%%

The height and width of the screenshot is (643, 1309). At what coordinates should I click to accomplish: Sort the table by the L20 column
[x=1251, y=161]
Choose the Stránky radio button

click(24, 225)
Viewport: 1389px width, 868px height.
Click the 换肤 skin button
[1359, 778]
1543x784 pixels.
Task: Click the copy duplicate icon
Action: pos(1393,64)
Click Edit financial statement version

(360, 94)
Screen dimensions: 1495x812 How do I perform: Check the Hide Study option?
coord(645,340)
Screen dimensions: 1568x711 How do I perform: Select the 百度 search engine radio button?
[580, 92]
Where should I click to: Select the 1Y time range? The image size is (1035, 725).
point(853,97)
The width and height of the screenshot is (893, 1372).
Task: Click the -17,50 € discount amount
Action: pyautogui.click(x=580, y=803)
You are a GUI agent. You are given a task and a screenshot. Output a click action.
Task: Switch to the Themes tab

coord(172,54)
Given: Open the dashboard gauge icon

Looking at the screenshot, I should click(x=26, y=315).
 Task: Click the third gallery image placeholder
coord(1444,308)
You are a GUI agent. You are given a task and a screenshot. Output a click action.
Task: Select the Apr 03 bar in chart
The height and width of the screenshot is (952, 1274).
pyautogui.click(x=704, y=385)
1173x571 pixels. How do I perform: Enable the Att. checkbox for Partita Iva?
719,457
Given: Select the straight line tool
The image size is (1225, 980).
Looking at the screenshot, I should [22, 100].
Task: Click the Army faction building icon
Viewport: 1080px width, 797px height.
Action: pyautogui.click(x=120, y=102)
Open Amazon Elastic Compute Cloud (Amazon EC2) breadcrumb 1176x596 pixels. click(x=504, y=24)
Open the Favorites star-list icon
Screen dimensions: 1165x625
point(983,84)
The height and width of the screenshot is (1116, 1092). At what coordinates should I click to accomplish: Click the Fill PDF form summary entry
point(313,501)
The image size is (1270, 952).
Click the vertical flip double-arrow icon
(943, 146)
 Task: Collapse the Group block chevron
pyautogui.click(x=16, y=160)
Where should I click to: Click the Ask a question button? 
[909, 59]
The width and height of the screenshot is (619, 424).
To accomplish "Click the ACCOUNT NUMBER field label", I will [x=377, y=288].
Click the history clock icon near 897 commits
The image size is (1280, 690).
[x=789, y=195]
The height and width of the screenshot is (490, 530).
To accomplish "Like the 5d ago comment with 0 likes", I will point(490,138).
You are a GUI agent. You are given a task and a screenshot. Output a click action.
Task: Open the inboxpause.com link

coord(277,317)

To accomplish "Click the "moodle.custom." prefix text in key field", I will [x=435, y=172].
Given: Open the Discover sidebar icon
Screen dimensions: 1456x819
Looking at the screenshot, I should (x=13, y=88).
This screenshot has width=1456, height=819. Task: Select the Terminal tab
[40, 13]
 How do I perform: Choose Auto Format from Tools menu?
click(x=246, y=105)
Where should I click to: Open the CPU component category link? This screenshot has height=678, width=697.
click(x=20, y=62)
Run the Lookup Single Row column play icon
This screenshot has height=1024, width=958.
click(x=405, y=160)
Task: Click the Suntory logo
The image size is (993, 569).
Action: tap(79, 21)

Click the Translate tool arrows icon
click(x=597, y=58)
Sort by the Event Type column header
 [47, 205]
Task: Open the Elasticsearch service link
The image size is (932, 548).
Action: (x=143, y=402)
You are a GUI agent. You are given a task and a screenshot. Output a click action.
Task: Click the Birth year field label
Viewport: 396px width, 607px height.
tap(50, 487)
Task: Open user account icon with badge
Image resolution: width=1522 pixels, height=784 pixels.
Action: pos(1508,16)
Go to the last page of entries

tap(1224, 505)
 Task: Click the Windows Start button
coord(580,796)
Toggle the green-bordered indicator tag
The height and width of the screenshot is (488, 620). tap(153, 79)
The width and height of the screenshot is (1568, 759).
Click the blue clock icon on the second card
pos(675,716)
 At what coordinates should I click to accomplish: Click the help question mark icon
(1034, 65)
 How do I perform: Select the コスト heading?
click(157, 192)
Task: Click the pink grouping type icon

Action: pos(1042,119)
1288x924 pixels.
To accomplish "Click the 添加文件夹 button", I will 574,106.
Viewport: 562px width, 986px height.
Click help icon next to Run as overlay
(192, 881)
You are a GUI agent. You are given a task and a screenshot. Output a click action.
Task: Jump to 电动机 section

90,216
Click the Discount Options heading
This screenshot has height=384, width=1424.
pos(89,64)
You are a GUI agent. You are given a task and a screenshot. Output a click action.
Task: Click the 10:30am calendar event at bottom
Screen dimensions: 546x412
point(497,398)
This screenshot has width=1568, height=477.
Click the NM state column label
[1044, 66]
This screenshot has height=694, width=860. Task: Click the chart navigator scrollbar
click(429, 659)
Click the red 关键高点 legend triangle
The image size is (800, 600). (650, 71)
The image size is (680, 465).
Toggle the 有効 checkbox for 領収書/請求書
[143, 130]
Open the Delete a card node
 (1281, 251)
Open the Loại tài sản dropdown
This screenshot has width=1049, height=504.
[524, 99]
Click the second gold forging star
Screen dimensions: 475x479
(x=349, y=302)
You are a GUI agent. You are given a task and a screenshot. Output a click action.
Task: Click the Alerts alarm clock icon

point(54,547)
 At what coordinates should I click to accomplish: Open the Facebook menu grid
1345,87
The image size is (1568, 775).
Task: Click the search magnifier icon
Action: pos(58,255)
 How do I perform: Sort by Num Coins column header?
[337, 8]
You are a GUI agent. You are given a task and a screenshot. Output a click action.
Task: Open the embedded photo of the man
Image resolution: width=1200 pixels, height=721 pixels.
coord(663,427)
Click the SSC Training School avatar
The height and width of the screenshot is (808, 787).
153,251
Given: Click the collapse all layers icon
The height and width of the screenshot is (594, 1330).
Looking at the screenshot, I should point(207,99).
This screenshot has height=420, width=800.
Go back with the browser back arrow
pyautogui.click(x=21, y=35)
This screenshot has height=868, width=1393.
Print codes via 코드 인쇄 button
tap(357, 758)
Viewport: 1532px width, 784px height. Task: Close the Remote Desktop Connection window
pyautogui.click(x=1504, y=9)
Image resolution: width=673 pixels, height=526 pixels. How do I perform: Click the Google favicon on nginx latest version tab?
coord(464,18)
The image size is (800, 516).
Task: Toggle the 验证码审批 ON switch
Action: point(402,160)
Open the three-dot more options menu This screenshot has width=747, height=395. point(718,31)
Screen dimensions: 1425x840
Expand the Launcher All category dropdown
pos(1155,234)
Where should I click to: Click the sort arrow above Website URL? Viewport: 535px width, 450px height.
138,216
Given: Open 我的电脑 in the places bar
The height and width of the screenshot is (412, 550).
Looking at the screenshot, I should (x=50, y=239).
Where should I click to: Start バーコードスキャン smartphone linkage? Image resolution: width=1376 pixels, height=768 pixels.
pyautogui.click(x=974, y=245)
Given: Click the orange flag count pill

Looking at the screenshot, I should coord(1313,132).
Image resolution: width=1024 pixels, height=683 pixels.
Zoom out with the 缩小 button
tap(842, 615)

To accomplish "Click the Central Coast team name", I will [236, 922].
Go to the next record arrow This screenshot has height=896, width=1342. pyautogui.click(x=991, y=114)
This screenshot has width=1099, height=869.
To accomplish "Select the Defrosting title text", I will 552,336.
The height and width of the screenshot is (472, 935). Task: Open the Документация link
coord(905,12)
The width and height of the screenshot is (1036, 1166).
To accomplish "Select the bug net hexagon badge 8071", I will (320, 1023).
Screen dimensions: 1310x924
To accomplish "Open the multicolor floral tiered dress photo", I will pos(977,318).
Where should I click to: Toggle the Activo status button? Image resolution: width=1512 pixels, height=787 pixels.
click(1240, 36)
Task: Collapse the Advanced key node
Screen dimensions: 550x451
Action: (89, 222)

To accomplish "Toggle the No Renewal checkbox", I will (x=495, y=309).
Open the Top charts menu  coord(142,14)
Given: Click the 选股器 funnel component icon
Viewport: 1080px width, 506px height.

%%

Task brief
Please write out the part of the material above that opens with the line containing "Where should I click to: Toggle" and closes with the last line of the material, keeping every line unchanged.

Response
Where should I click to: Toggle the Activo status button? Image resolution: width=1512 pixels, height=787 pixels.
click(1240, 36)
Task: Collapse the Advanced key node
Screen dimensions: 550x451
Action: (89, 222)

To accomplish "Toggle the No Renewal checkbox", I will (x=495, y=309).
Open the Top charts menu  coord(142,14)
Given: Click the 选股器 funnel component icon
Viewport: 1080px width, 506px height.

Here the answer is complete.